Peptide synthesis in aqueous–organic solvent mixtures with α-chymotrypsin immobilized to tresyl chloride-activated agarose
Article first published online: 18 FEB 2004
Copyright © 1984 John Wiley & Sons, Inc.
Biotechnology and Bioengineering
Volume 26, Issue 10, pages 1146–1154, October 1984
How to Cite
Nilsson, K. and Mosbach, K. (1984), Peptide synthesis in aqueous–organic solvent mixtures with α-chymotrypsin immobilized to tresyl chloride-activated agarose. Biotechnol. Bioeng., 26: 1146–1154. doi: 10.1002/bit.260261003
- Issue published online: 18 FEB 2004
- Article first published online: 18 FEB 2004
- Manuscript Accepted: 19 JAN 1984
α–Chymotrypsin was immobilized with a high coupling yield (up to 80%) to tresyl chloride activated Sepharose CL-4B.The immobilized enzyme was tested for its ability to synthesize soluble peptides from N-acetylated amino acid esters as acyl donors and amino acid amides as acceptor amines in water–water-miscible organic solvent mixtures.
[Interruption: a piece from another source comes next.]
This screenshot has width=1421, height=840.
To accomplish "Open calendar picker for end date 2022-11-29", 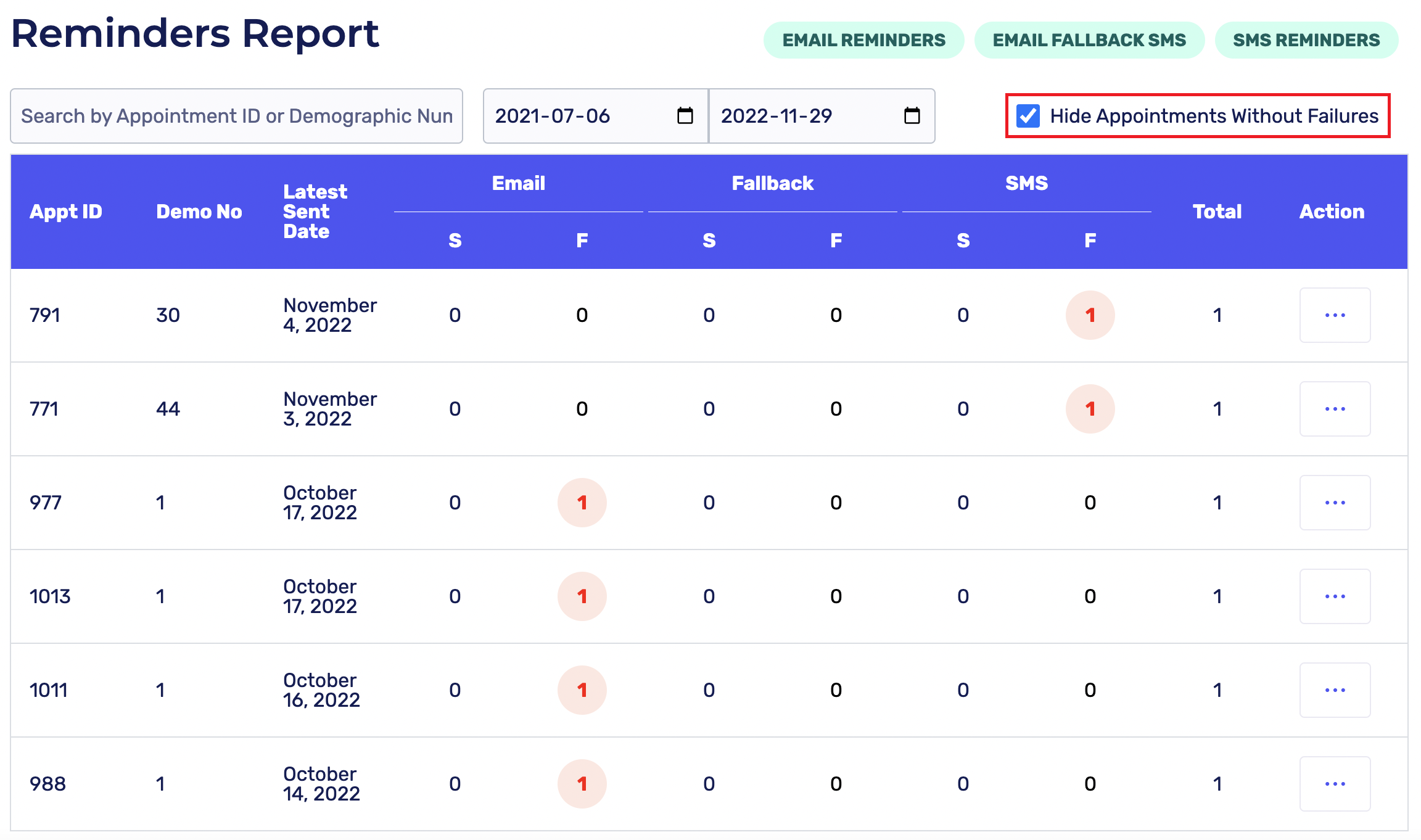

It was found that the yield of peptide increased with increasing concentration of organic cosolvent. Almost complete synthesis (97%) of Ac–Phe–Ala–NH2 was obtained from Ac–Phe–OMe using a sixfold excess of Ala–NH2. The rate of peptide formation in aqueous–organic solvent mixtures was good. Thus, 0.1M peptide was formed in less than 2 h in 50 vol% DMF with 0.1 mg immobilized chymotrypsin/mL reaction mixture. The immobilized enzyme distinguished between the L and D configurations of acceptor amino acid amides even in high concentration of nonaqueous component (90% 1,4-butanediol). The effect of temperature was studied. It was found that both the yield of peptide and the stability of immobilized enzyme increased when the temperature was lowered. Experiments could be performed at subzero temperatures in the aqueous–organic solvent mixtures resulting in very high yield of peptide. After three weeks continuous operation at 4°C in 50% DMF, the immobilized enzyme retained 66%of its original synthetic activity. The activity of the immobilized enzyme was better conserved with a preparation made from agarose with a higher tresyl group content compared to a preparation made from a lower activated agarose, indicating that multiple point of attachment has a favorable effect on the stability of the enzyme in aqueous–organic solvent mixtures. The major advantage of using water-miscible instead of water-immiscible organic solvents to promote peptide syntheses appears to be the increased solubility of substrates and products, making continuous operation possible.